**EXERCISE REQUIREMENTS**
Every record below is to be retyped exactly, with any pictures left out.
==== SOURCE RECORDS ====
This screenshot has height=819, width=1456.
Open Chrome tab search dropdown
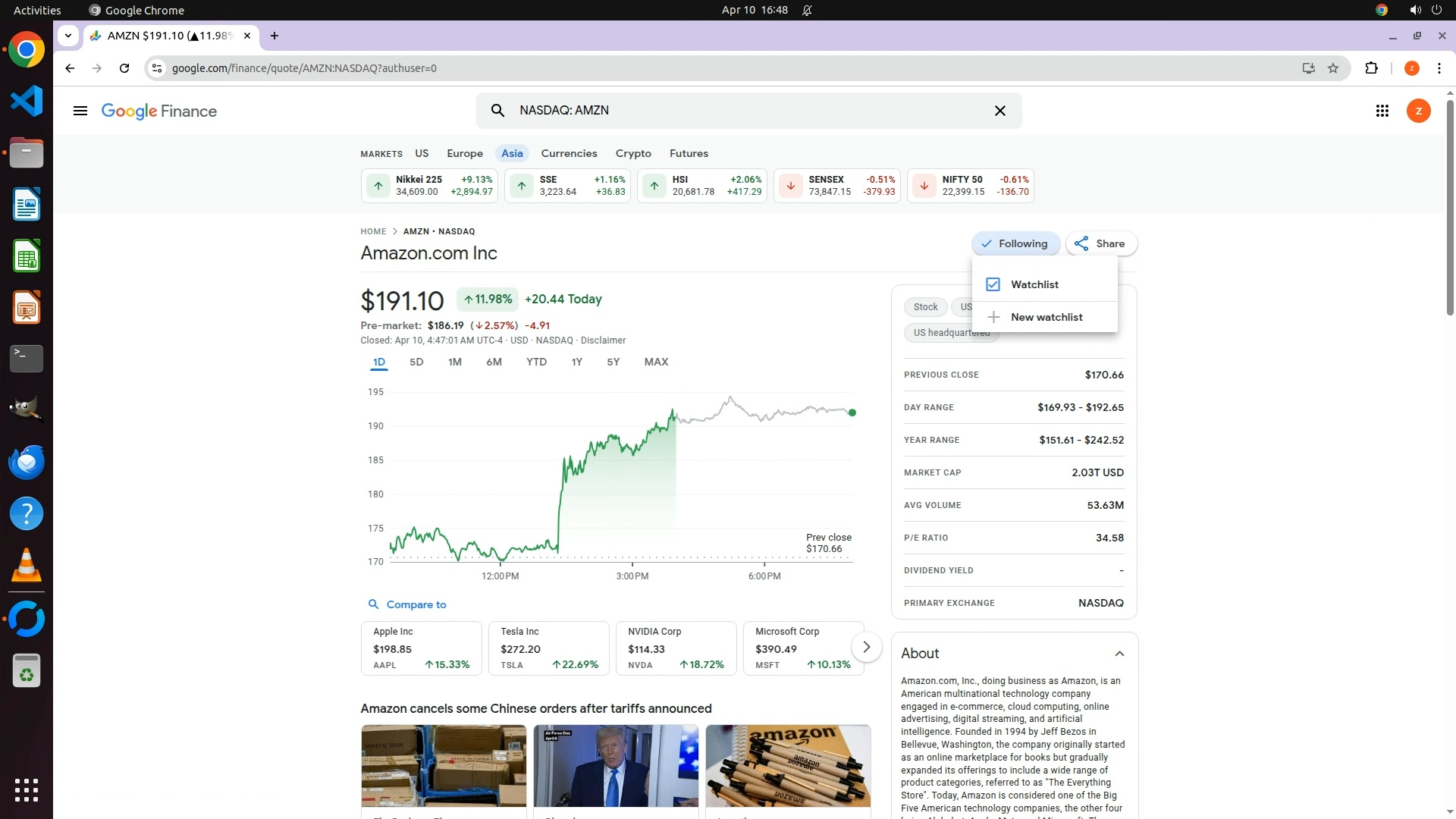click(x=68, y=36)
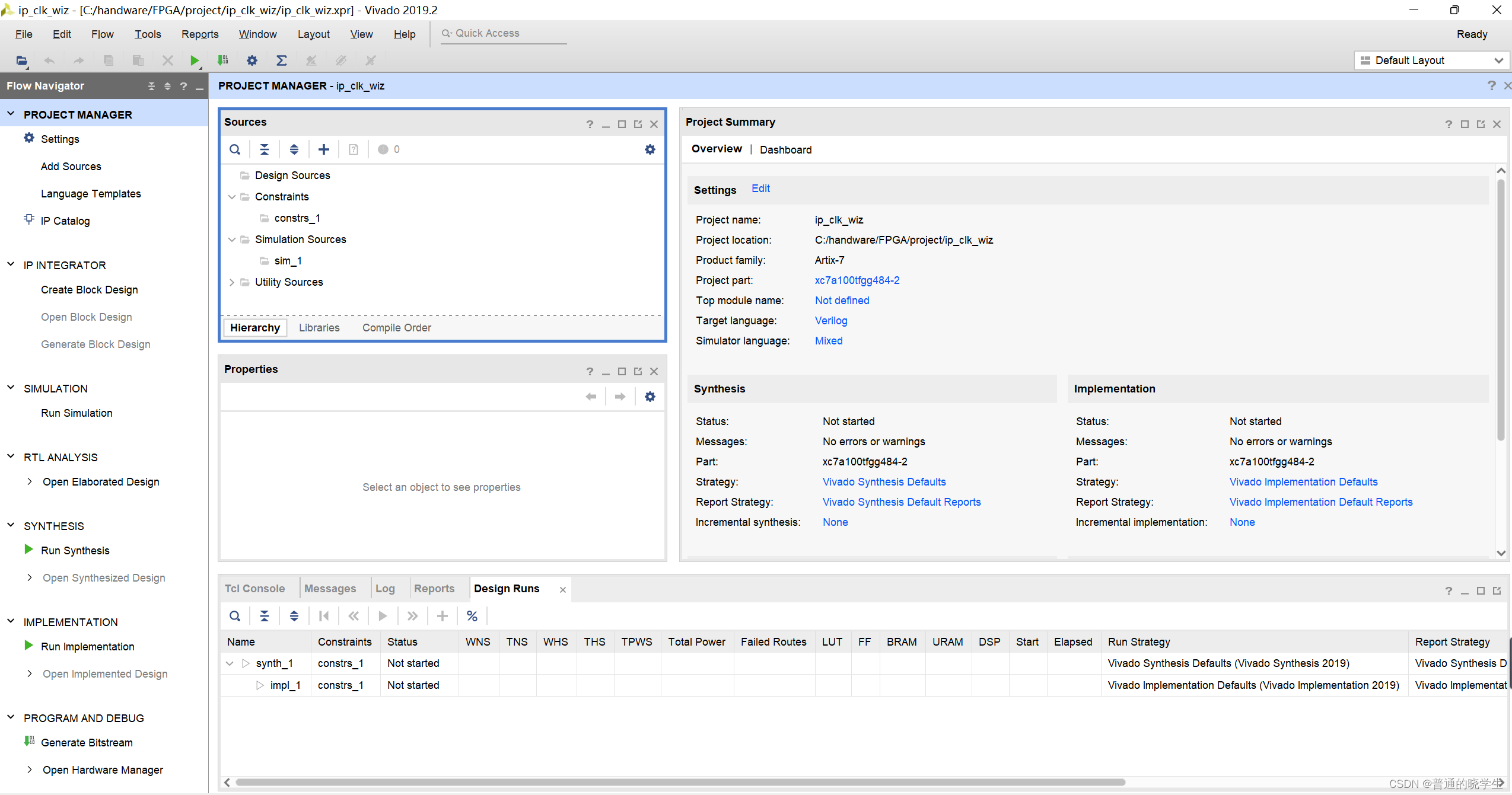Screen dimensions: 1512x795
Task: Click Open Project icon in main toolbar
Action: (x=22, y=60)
====
**SOLVED EXERCISE**
This screenshot has height=819, width=1456.
Open Chrome tab search dropdown
click(x=68, y=36)
Screen dimensions: 1512x795
Task: Click Open Project icon in main toolbar
Action: (x=22, y=60)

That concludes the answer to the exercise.